◆ Goal of the exercise: This exercise needs all of the entries set down again, exactly as they read.

Recorded data:
------------

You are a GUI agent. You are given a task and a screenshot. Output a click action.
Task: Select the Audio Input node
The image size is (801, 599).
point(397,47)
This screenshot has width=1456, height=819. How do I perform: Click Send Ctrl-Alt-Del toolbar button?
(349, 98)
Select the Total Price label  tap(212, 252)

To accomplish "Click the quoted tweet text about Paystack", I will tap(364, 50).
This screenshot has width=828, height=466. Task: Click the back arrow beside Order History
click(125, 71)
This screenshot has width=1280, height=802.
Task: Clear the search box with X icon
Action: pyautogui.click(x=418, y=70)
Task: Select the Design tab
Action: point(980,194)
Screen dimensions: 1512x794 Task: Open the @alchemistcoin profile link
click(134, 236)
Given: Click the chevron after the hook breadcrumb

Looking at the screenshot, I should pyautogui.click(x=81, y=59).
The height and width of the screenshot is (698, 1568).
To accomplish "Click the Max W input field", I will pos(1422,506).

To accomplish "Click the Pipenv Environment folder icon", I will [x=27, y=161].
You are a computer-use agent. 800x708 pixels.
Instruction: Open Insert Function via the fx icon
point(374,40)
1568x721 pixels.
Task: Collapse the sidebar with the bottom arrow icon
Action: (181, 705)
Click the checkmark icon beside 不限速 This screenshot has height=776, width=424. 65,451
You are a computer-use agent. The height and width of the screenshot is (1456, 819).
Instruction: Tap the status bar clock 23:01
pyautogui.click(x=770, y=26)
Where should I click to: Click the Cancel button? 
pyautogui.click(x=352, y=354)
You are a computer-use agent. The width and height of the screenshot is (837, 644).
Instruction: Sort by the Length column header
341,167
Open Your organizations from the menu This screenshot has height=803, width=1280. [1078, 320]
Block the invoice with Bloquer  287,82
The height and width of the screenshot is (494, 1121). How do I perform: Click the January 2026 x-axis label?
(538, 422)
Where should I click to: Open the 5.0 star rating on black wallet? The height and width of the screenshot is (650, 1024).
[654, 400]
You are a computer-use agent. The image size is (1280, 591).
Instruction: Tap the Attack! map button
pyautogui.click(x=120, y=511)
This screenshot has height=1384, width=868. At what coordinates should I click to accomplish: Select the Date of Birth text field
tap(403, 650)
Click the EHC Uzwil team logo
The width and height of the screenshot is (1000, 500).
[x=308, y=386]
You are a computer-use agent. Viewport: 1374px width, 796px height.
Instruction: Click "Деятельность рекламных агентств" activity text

------------

◆ Output below:
You are a GUI agent. You are given a task and a screenshot. Output a click action.
Task: Select the Audio Input node
The image size is (801, 599).
point(397,47)
This screenshot has width=1456, height=819. How do I perform: Click Send Ctrl-Alt-Del toolbar button?
(349, 98)
Select the Total Price label  tap(212, 252)

To accomplish "Click the quoted tweet text about Paystack", I will tap(364, 50).
This screenshot has width=828, height=466. Task: Click the back arrow beside Order History
click(125, 71)
This screenshot has width=1280, height=802.
Task: Clear the search box with X icon
Action: pyautogui.click(x=418, y=70)
Task: Select the Design tab
Action: point(980,194)
Screen dimensions: 1512x794 Task: Open the @alchemistcoin profile link
click(134, 236)
Given: Click the chevron after the hook breadcrumb

Looking at the screenshot, I should pyautogui.click(x=81, y=59).
The height and width of the screenshot is (698, 1568).
To accomplish "Click the Max W input field", I will pos(1422,506).

To accomplish "Click the Pipenv Environment folder icon", I will [x=27, y=161].
You are a computer-use agent. 800x708 pixels.
Instruction: Open Insert Function via the fx icon
point(374,40)
1568x721 pixels.
Task: Collapse the sidebar with the bottom arrow icon
Action: (181, 705)
Click the checkmark icon beside 不限速 This screenshot has height=776, width=424. 65,451
You are a computer-use agent. The height and width of the screenshot is (1456, 819).
Instruction: Tap the status bar clock 23:01
pyautogui.click(x=770, y=26)
Where should I click to: Click the Cancel button? 
pyautogui.click(x=352, y=354)
You are a computer-use agent. The width and height of the screenshot is (837, 644).
Instruction: Sort by the Length column header
341,167
Open Your organizations from the menu This screenshot has height=803, width=1280. [1078, 320]
Block the invoice with Bloquer  287,82
The height and width of the screenshot is (494, 1121). How do I perform: Click the January 2026 x-axis label?
(538, 422)
Where should I click to: Open the 5.0 star rating on black wallet? The height and width of the screenshot is (650, 1024).
[654, 400]
You are a computer-use agent. The image size is (1280, 591).
Instruction: Tap the Attack! map button
pyautogui.click(x=120, y=511)
This screenshot has height=1384, width=868. At what coordinates should I click to accomplish: Select the Date of Birth text field
tap(403, 650)
Click the EHC Uzwil team logo
The width and height of the screenshot is (1000, 500).
[x=308, y=386]
You are a computer-use agent. Viewport: 1374px width, 796px height.
Instruction: Click "Деятельность рекламных агентств" activity text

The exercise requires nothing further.